What is needed: Please copy the entries below word for word, leaving out any image.

□ □ □ □

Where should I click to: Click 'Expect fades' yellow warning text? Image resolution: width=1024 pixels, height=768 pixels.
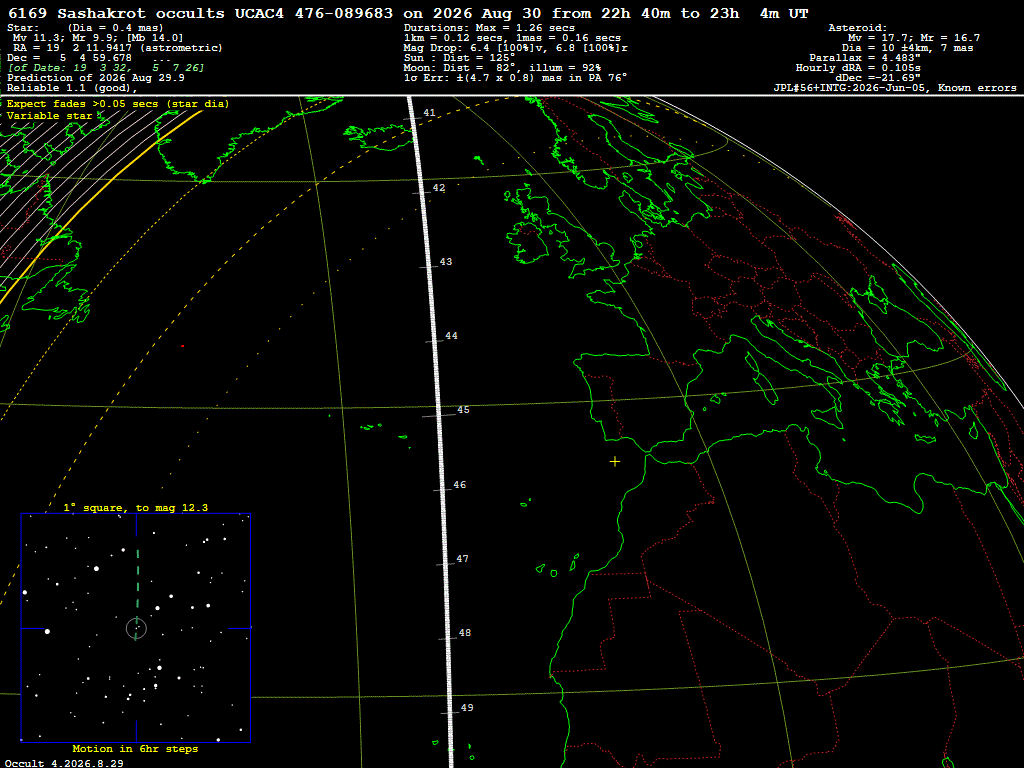click(118, 104)
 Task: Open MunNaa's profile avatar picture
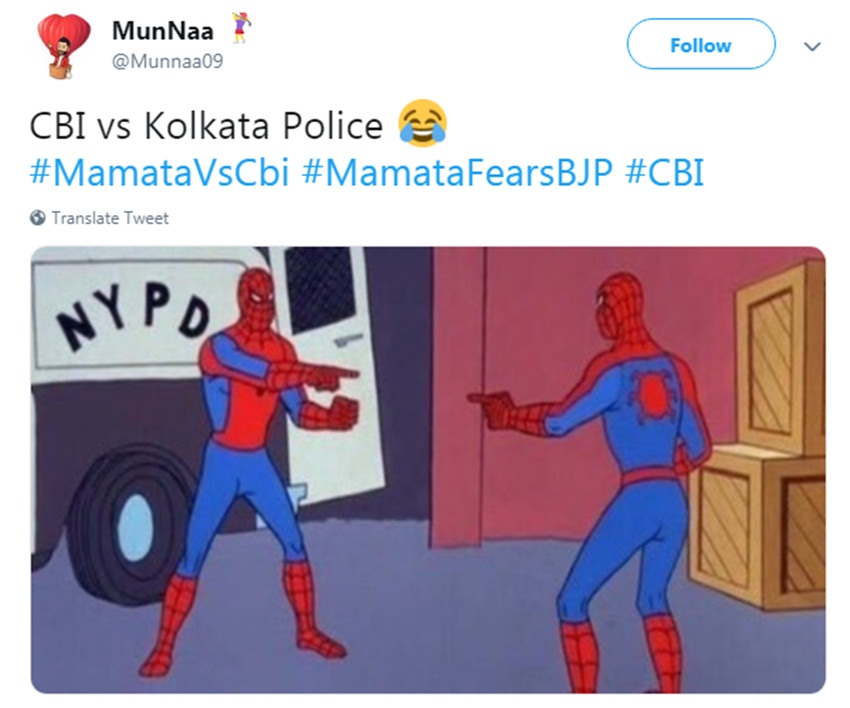[x=63, y=47]
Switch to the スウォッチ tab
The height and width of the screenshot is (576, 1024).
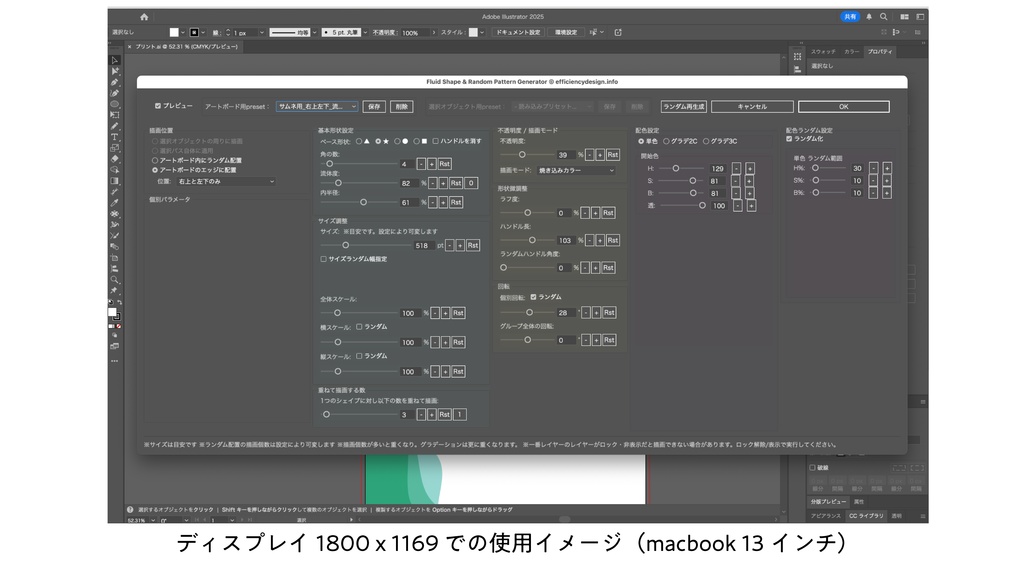click(824, 51)
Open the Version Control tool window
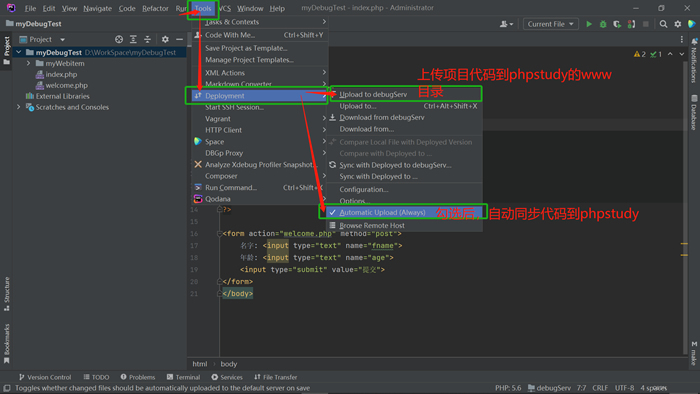The image size is (700, 394). 45,377
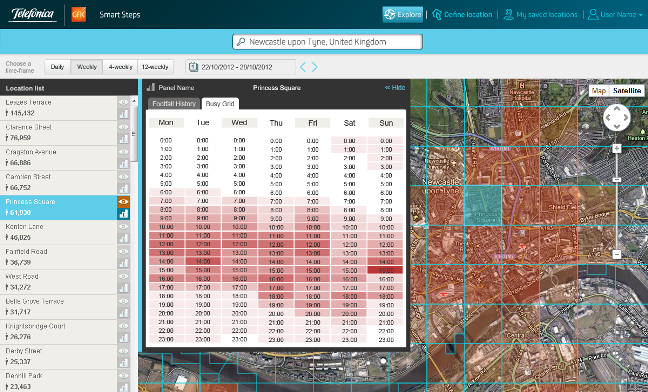Select the 4-weekly time-frame option
The image size is (648, 392).
click(120, 67)
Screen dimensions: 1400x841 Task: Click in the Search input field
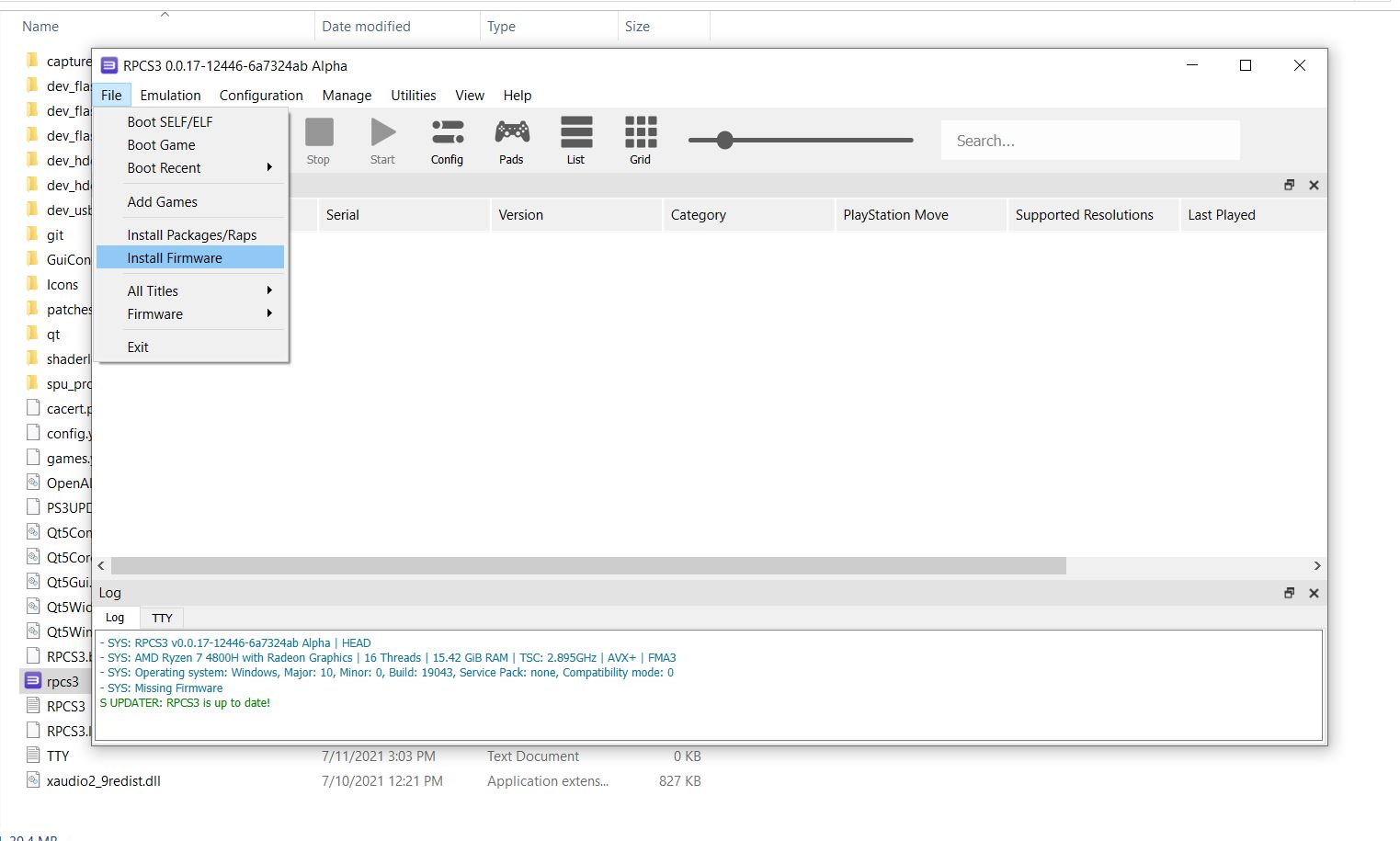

□ □ □ □

Problem solution:
Where should I click to: Click 'Expect fades' yellow warning text? Image resolution: width=1024 pixels, height=768 pixels.
click(118, 104)
 Task: Open MunNaa's profile avatar picture
[x=63, y=47]
Switch to the スウォッチ tab
The height and width of the screenshot is (576, 1024).
click(824, 51)
Open the Version Control tool window
The image size is (700, 394). 45,377
Select the 4-weekly time-frame option
The image size is (648, 392).
click(120, 67)
Screen dimensions: 1400x841 Task: Click in the Search input field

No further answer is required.